6-19. What do the equal protection requirements of voters enunciated in Bush v. Gore mean for decisions about voting technologies and their supporting infrastructure? Traditionally, local election jurisdictions have controlled election administration and acquisition of voting systems. But Bush v. Gore found that certain jurisdiction-to-jurisdiction variations in the standards for determining voter intent were inconsistent with equal protection requirements. A variety of issues related to electronic voting may thus be implicated:
Differences in functionality afforded by different electronic voting systems that may be acquired by different local election jurisdictions.
Differences among local election jurisdictions in personnel training, administrative capacity, and the availability of professional staff needed to maintain and use electronic voting systems.
Differences in the tax base and other resources available to local election jurisdictions for acquisition, maintenance, training, and education associated with new electronic voting systems.
Perhaps in response to the Bush v. Gore decision and HAVA mandates, many states—including Alaska, Georgia, Hawaii, Maryland, New Hampshire, Oklahoma, Rhode Island, and Vermont—have already adopted centralized statewide technology acquisition programs, though it is as yet unknown if centralized acquisition results in more uniform election administration across local jurisdictions.
6.7 THE ROLE OF THE PRIVATE SECTOR IN ELECTION ADMINISTRATON
Election administration has never been a function performed entirely by government. Indeed, private political associations (interest groups and political parties) have been involved in the administration of elections for a very long time. These private associations provided ballots under the ballot systems used before secret ballots were introduced. Further, as noted in Section 2.2, elected officials are associated with these private political associations.
Private firms have also been involved in election administration, a fact consistent with a trend over the last few decades of many local governments outsourcing certain functions that were previously managed and operated by those governments. There have been many reasons for this practice, including a belief that outsourcing will result in greater responsiveness and reduced costs. Various kinds of functions have been outsourced, including trash pickup, parking enforcement, and bus services. However, in certain instances outsourcing has created considerable controversy and argument over whether the particular function being outsourced should be outsourced—that is, whether a given function is inherently a function of government.
In election administration, private firms have for many years routinely undertaken certain election administration tasks such as the design, layout, and printing of ballots—a practice that generates little controversy. But local governments are also turning to private firms to provide electronic voting systems, to program them appropriately, and to repair and maintain them over time.

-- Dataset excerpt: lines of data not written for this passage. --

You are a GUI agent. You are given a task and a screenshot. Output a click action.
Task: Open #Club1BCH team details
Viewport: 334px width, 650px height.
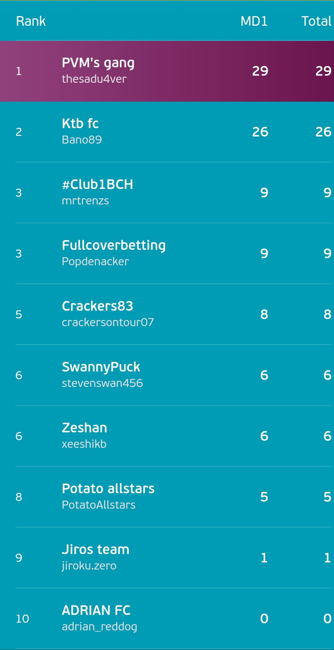point(167,193)
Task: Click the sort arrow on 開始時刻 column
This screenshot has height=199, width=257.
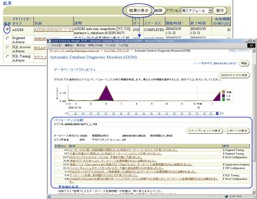Action: pos(184,24)
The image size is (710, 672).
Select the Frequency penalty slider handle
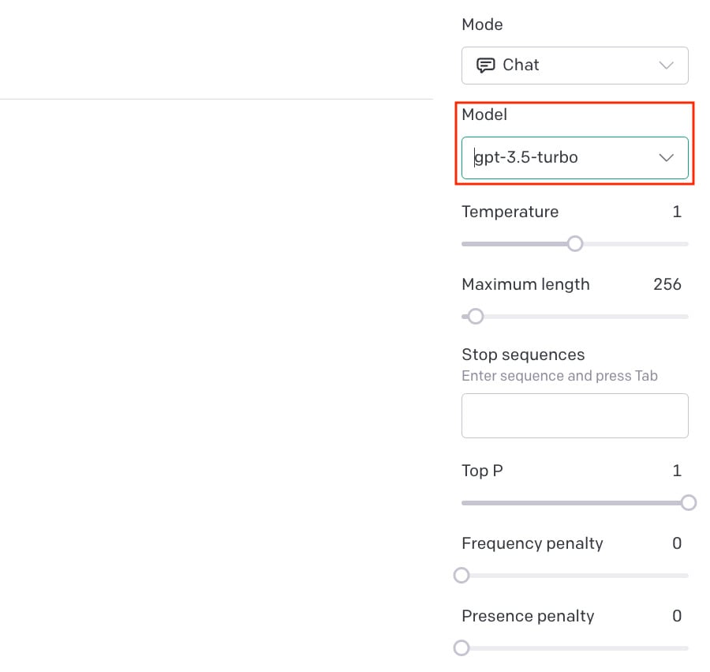[462, 576]
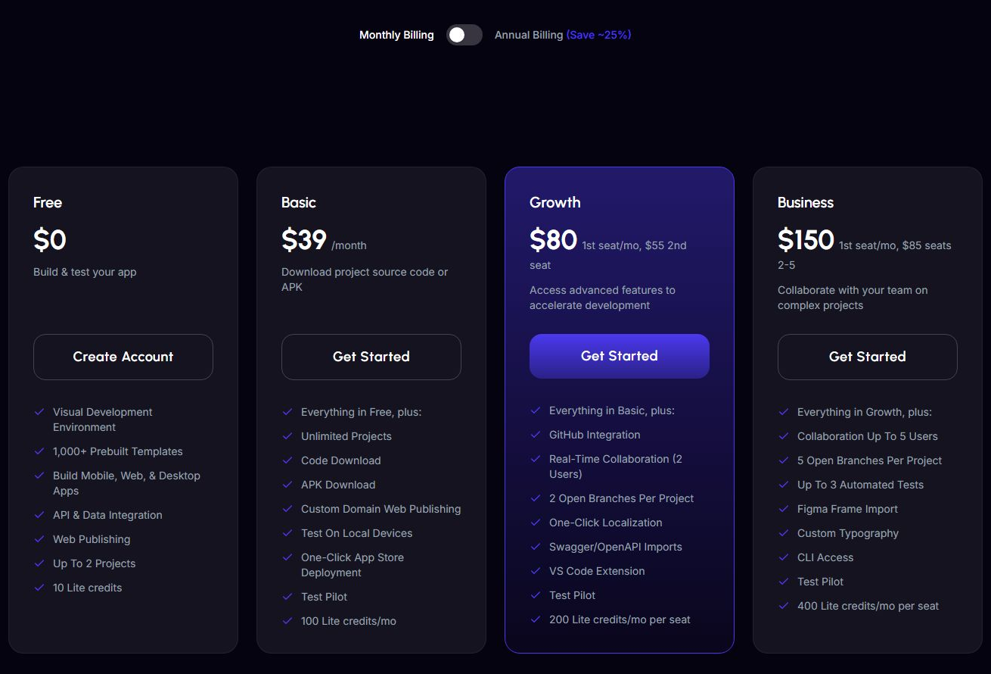Click checkmark next to CLI Access

(x=783, y=557)
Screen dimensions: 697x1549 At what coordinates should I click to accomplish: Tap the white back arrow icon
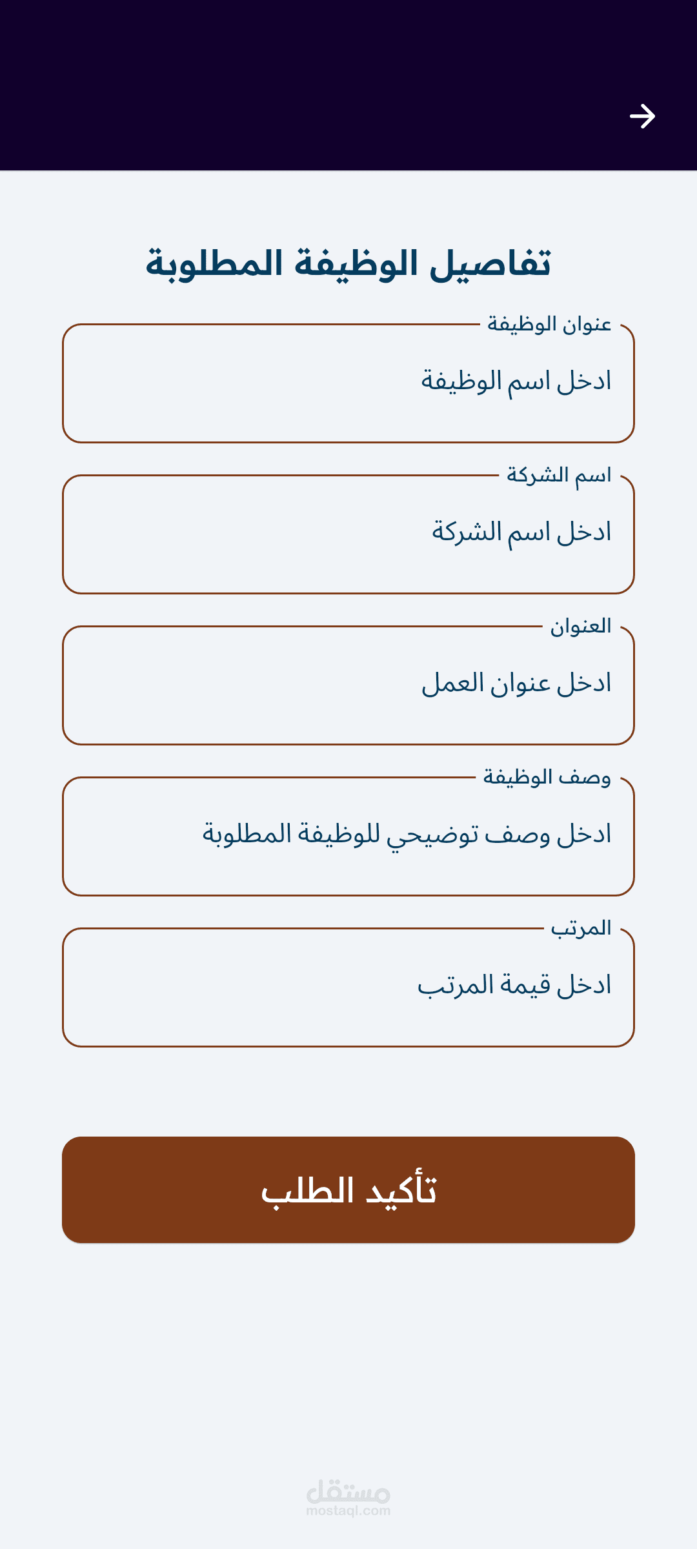[642, 116]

Similar comments apply to many statewide voter registration databases. For both electronic voting systems and voter registration databases, vendors are often the primary and most important source of expertise, and gone are the days when the county or municipality had its own staff to repair and program its lever machines.
It is unknown whether the involvement of private firms improves election administration in some overall sense. In some states, the introduction of electronic voting systems (both direct recording electronic systems and optical scan systems) has increased dramatically the role of private firms. To the extent that private firms are involved in those aspects of election administration that relate to electronic voting systems, a number of important questions do arise, some of which cut across other areas discussed elsewhere in this report.
6-20. What security concerns (Section 4.2.2) arise with the intimate involvement of private firms in the operation and maintenance of voting systems? Are there reasons to suggest that security issues may be
more or less well managed by private firms than by local county or municipal governments? How should citizens or election officials determine if there is an “unhealthy” dependence of a local election jurisdiction on a given vendor?
6-21. What are the roles of vendor certification and a code of ethics for vendors? To date, the qualification/certification process has focused on the voting systems that vendors offer rather than qualifications of the vendor. In some other sectors, qualification of the vendor itself is also used as a selection criterion. For example, procurements may only be made from vendors whose business and development processes conform to some standard (e.g., an ISO 9000 standard). Acceptance of and conformance to a code of ethics can also be a requirement. The content of a code of ethics and a vendor certification requirement, as well as the roles that these might play, are questions that warrant further exploration.
6-22. What would be the impact of consolidation among voting systems vendors? A common path in any new niche is the initial proliferation of a large number of small vendors, followed by consolidation as weaker vendors drop out of the market. If this path is followed in the voting systems or election services market, a few large private firms will be in the position of managing and administering elections for a large number of local jurisdictions—raising the possibility that those who control these firms will be able to exert undue and improper influence on election outcomes for either financial or political reasons.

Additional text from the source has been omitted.